----- Texte présenté

Nous l’avons enfin ce beau fils, et nous le pouvons mettre au berceau. Ici commence ou du moins devrait commencer l’éducation dans la famille ; mais la physiologie et le mysticisme de M. Michelet n’ont pas dit leur dernier mot. Et cependant « l’unité fatalement physique des parens, l’assimilation, l’absorption des deux époux l’un dans l’autre, » ce sont là, si j’ai bonne mémoire, des sujets traités à fond dans l’Amour et dans la Femme. On pouvait les croire épuisés. Le « paradis maternel » gardait-il donc quelque recoin qui nous fût encore inconnu ? J’ai beau en sonder tous les replis, j’y retrouve, sans un trait de plus ni de moins, ce même petit monde extra-terrestre que l’auteur m’avait dépeint ailleurs en détail… J’apprendrai peut-être si M. Michelet préfère pour le jeune enfant l’éducation de la famille ou l’éducation commune dans les asiles et les écoles. Vaine espérance ! l’auteur ne se prononce pas sur ce point. Il nous énumère toutes les influences physiques, morales, immorales même, qui, au foyer paternel, peuvent énerver l’enfant ; il nous décrit, avec un mélange d’anecdotes diverses, tous les dangers de cette existence à nid clos, et il cite même à ce sujet M. Dupanloup ; puis, au moment où la conclusion semble effleurer le bord de sa plume, il quitte tout à coup l’enfant pour revenir à l’épouse-mère, et nous donner la physiologie de la femme de trente ans.

----------

> À faire:
• A. D’après le texte présenté, quelle personne Michelet cite-t-il à propos des dangers de la vie à la maison pour l’enfant ?
• B. Pour chaque phrase, dites si le texte présenté va dans le même sens (oui ou non), puis citez les mots du texte qui le montrent.
(i) Michelet dit clairement s’il préfère, pour le jeune enfant, l’éducation en famille ou à l’école.
(ii) L’union des deux époux est traitée à fond dans l’Amour et dans la Femme.
(iii) Au lieu de conclure sur l’enfant, Michelet revient à l’épouse-mère.

----- Données fournies

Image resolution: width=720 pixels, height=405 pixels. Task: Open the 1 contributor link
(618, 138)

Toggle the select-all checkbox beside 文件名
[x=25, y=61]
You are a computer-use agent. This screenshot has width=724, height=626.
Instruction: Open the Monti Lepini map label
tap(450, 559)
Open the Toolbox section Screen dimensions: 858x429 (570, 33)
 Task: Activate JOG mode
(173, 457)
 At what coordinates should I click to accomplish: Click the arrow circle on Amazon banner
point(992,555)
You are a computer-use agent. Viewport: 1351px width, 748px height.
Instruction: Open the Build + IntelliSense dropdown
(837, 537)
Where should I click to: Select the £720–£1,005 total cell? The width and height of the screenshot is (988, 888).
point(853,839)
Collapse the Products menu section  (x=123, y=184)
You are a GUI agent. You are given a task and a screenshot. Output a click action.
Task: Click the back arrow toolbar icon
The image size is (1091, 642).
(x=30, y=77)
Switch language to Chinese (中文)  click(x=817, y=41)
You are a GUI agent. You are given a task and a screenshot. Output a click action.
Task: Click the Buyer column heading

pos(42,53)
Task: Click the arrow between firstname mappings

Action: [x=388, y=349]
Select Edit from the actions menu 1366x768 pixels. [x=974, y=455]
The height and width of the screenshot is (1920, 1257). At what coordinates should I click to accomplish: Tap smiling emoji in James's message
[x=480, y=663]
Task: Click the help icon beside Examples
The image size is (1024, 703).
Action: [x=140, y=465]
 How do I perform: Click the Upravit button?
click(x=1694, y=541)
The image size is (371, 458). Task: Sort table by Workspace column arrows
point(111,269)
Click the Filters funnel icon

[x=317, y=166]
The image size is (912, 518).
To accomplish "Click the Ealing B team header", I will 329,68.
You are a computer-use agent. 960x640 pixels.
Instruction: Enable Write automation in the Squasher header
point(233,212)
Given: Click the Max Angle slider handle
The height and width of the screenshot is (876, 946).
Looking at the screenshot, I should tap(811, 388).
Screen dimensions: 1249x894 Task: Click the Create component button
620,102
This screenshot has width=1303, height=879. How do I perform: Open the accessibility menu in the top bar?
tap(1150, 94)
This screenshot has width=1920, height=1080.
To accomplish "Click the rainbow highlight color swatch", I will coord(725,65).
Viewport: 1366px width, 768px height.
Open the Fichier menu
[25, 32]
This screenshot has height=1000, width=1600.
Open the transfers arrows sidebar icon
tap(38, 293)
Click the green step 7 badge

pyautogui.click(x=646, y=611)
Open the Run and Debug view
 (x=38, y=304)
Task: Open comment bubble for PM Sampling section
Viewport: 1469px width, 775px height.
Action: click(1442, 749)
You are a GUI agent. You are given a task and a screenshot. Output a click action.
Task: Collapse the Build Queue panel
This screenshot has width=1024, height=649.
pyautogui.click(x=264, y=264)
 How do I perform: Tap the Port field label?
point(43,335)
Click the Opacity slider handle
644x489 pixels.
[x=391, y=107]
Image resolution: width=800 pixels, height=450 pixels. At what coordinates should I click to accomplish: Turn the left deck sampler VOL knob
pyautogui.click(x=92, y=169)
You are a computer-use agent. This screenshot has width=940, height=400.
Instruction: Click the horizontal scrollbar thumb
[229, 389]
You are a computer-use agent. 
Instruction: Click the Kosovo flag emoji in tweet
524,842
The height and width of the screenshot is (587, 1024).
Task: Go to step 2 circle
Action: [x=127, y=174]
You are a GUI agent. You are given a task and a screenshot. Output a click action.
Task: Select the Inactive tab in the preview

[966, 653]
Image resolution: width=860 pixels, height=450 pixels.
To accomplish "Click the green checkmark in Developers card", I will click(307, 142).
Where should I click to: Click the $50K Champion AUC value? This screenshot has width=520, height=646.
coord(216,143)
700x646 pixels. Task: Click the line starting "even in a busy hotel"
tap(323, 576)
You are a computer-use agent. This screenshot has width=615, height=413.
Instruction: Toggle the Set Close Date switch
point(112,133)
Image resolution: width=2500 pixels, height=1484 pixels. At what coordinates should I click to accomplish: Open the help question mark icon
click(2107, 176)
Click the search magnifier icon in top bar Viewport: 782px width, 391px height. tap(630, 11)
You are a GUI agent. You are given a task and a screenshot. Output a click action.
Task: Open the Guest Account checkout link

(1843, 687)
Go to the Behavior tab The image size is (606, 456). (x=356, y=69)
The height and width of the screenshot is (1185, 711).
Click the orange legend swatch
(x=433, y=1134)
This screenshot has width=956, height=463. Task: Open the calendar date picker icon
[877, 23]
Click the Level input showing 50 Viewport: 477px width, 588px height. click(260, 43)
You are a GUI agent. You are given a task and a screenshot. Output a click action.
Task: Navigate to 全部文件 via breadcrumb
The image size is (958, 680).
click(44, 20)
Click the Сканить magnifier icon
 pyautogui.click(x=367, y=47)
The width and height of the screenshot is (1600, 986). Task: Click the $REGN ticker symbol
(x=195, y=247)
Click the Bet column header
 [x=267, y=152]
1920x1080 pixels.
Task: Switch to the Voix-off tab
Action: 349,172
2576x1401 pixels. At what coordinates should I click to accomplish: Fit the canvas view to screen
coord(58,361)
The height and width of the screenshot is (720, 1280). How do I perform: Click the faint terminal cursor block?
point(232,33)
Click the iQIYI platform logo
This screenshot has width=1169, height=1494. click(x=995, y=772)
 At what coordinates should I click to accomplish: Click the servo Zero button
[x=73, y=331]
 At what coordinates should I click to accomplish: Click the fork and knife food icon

----------

> Corrigé:
• A. M. Dupanloup.

• B.
(i) Non : « l’auteur ne se prononce pas sur ce point »
(ii) Oui : « des sujets traités à fond dans l’Amour et dans la Femme »
(iii) Oui : « il quitte tout à coup l’enfant pour revenir à l’épouse-mère »